Matt & Judy 101: Shafer advocates for the advocates

Jack Shafer lawyers along with the lawyers on the Matt & Judy case in today’s Press Box on Slate (“Slate?” “Slate.”), deftly one-upping Floyd Abrams on how the case differs from Branzburg, outlining the new argument in the brief submitted to the U.S. Supreme by counsel for Time‘s Matt Cooper, and arguing just as strenuously why it’s right on the money.

Cooper’s team (headed by former solicitor-general Theodore Olsen) argues that due process demands the defendants be granted access to the secret grand jury evidence (represented by those maddeningly redacted eight pages and the maddeningly silent Robert Novak):

Quite smartly, it asks the Supreme Court to review several precedents that suggest it’s a violation of the Constitution’s guarantee of due process to imprison a witness for contempt of court based on secret evidence that only the judge and the prosecutor know about. “Even in cases involving classified information that directly implicates national security — such as enemy combatant cases — the government has made this information available to defendants or their security-cleared counsel,” the lawyers argue.

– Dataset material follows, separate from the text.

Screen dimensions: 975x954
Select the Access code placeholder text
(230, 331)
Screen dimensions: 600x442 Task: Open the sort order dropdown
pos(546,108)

This bee was in our bonnet, too, and we’re excited that it’s being addressed (by much better lawyers than us). The issue of journalistic privilege is surely an important one,** but Matt & Judy shouldn’t have to go to jail for it. Hopefully if and when the court elects to resolve the murky issue of journalistic privilege, Matt & Judy will be around to watch it from this side of the orange jumpsuit.

**But that doesn’t mean you should refer to either of them as “Shirley.”